(Records for this exercise)

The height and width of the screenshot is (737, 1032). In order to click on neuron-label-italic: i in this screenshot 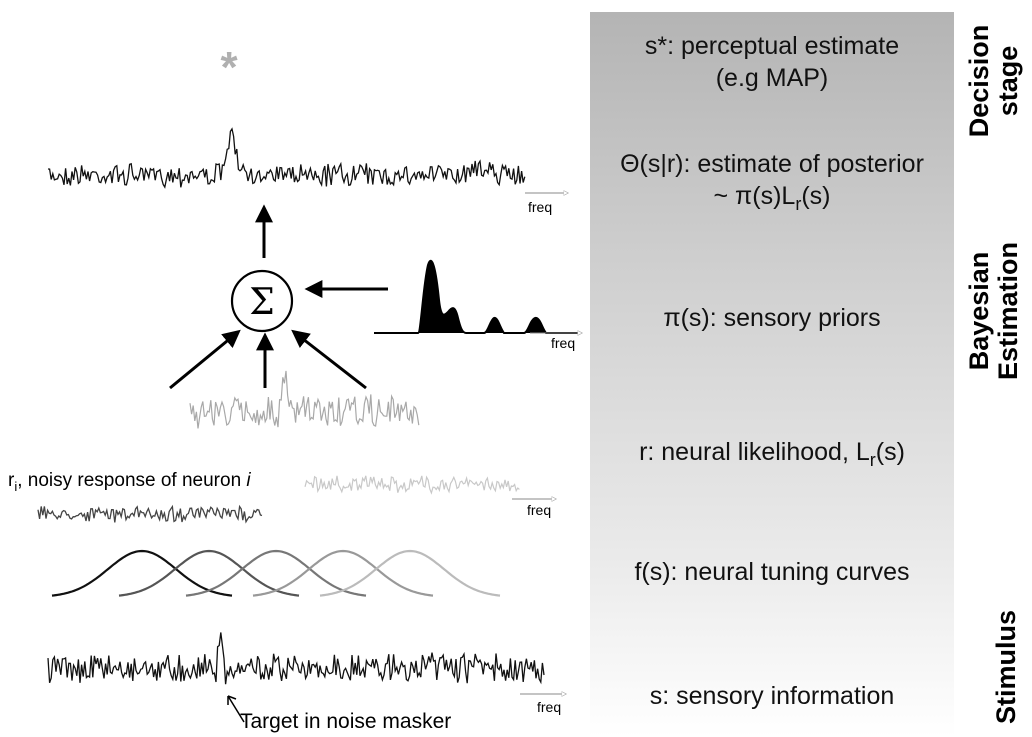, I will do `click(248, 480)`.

(End Records for this exercise)
(Records for this exercise)

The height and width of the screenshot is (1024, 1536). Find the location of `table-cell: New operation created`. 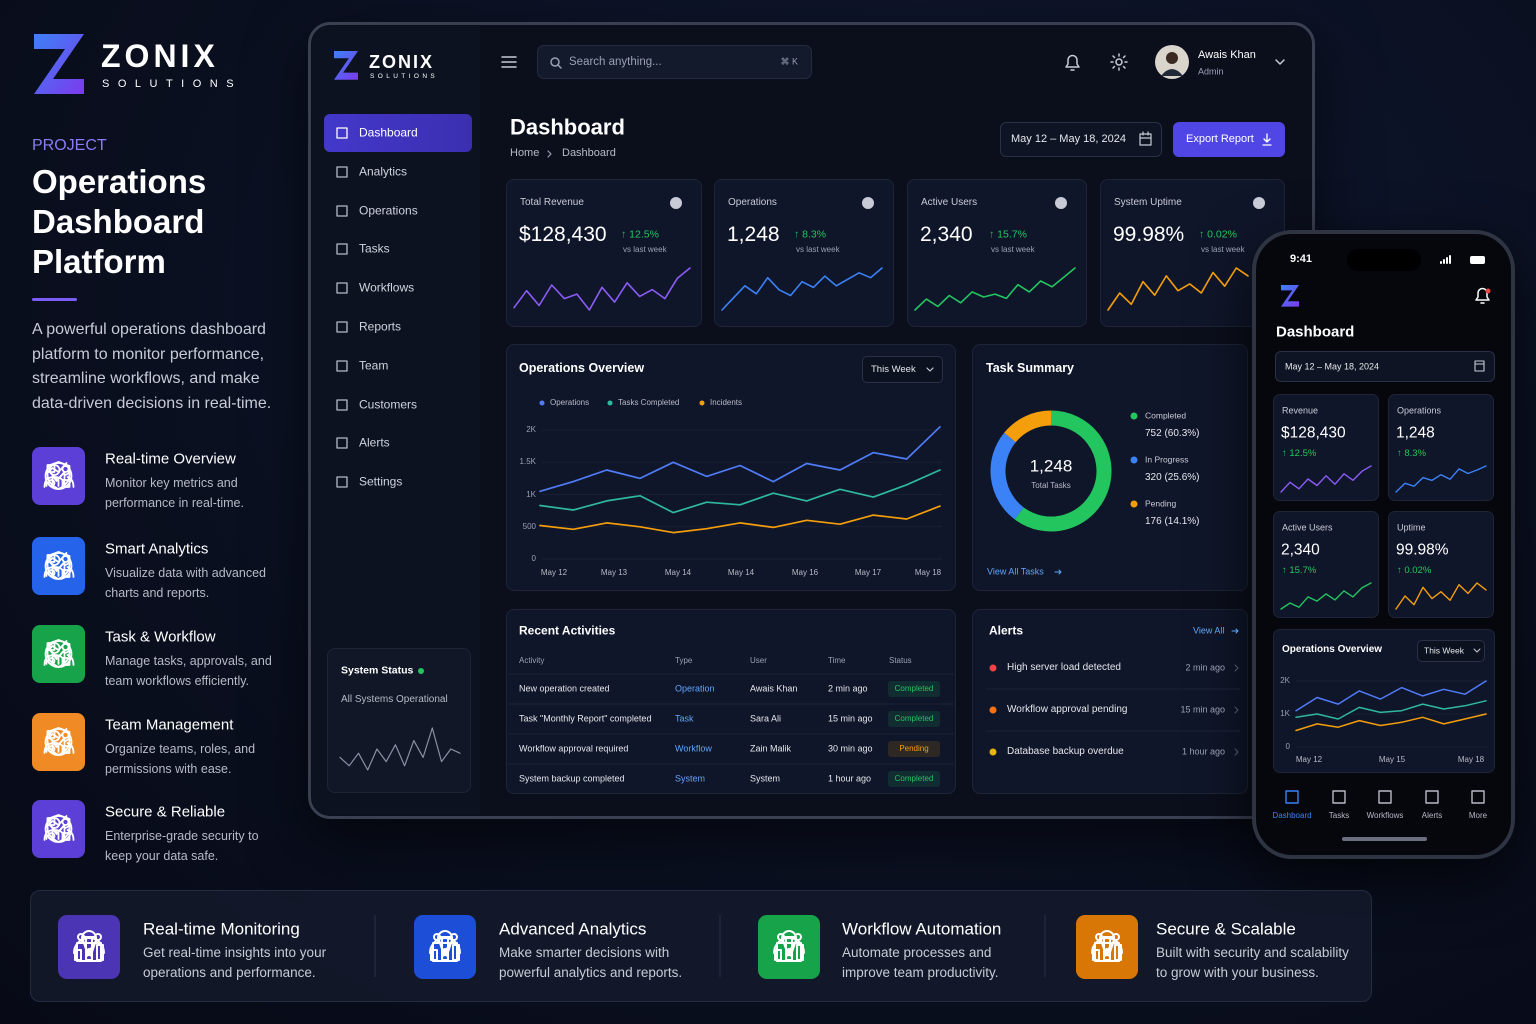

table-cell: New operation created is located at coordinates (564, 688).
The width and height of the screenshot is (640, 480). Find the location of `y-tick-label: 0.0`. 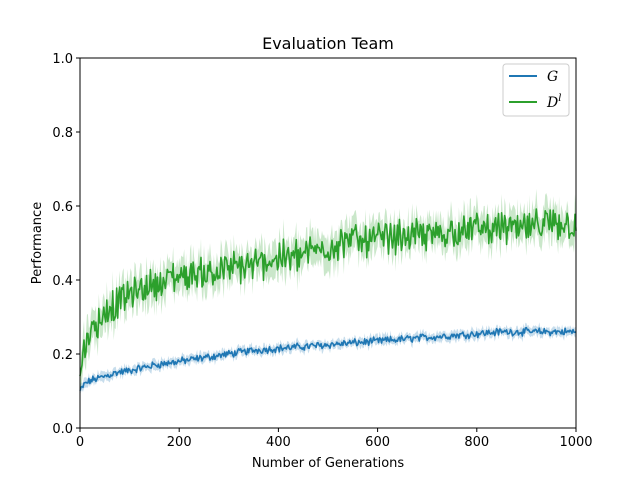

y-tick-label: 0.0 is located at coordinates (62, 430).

(End Records for this exercise)
(Records for this exercise)

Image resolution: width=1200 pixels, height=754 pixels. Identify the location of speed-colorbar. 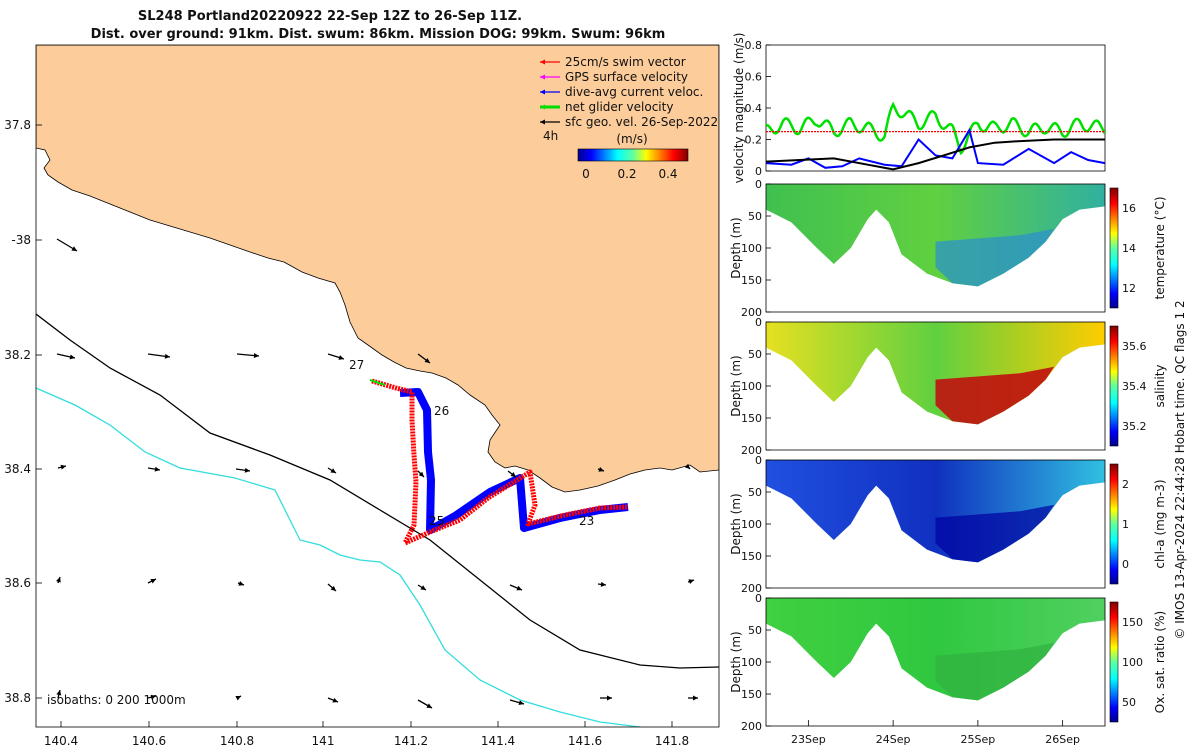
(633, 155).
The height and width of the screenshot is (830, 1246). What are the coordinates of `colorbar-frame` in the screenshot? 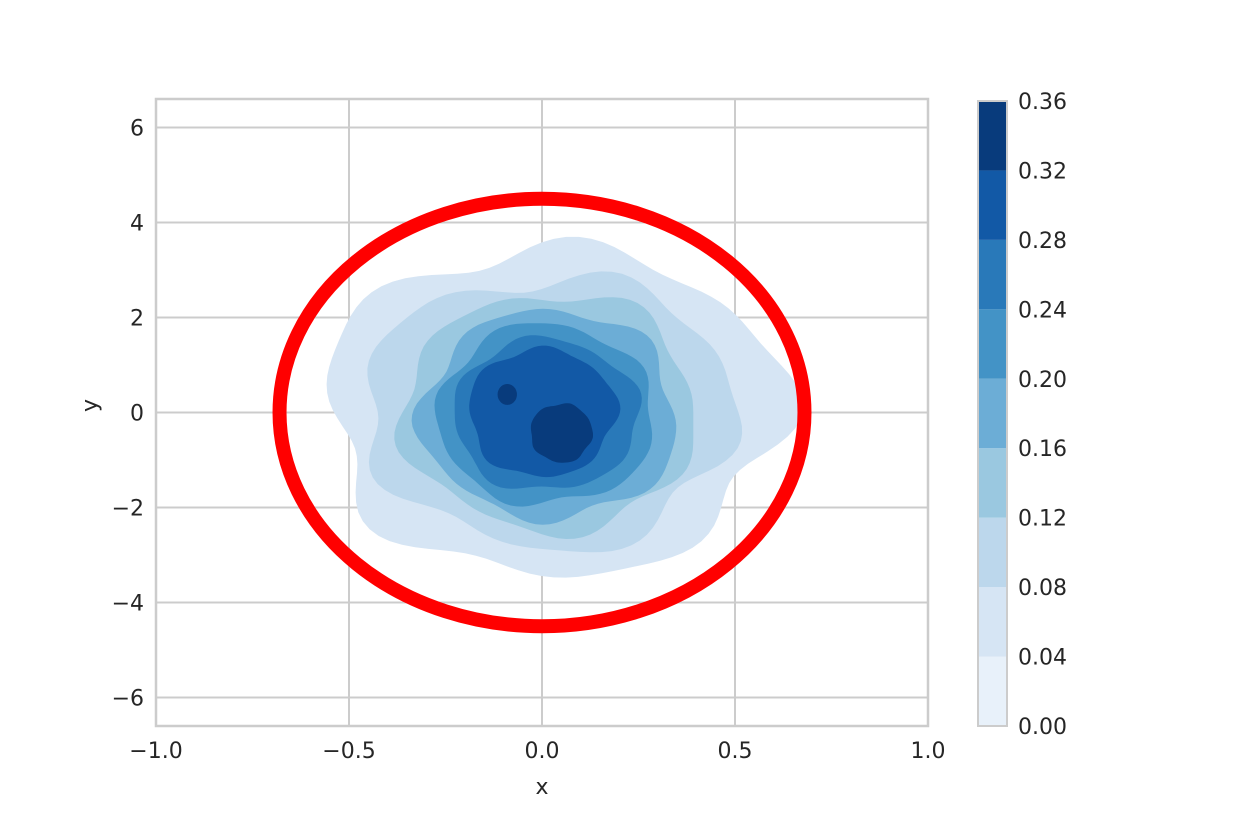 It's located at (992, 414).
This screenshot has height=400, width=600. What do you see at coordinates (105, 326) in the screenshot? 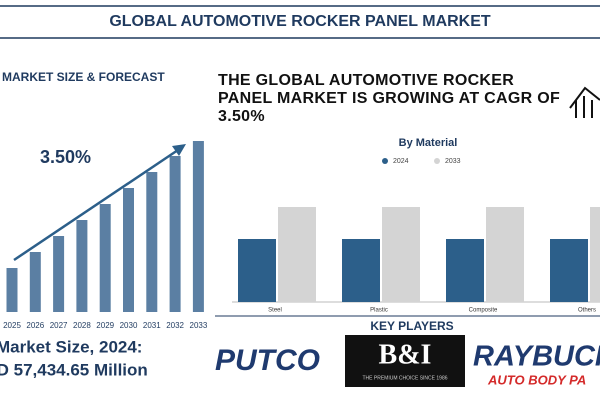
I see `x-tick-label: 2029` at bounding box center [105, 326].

(End Records for this exercise)

## To-do item:
Copy out the lines of the listing starting at the line containing "The width and" and ending at the line containing "y-tick-label: 0.0 is". Leave the pictures out.

## Response for this exercise:
The width and height of the screenshot is (640, 480). Find the location of `y-tick-label: 0.0`. 

y-tick-label: 0.0 is located at coordinates (62, 430).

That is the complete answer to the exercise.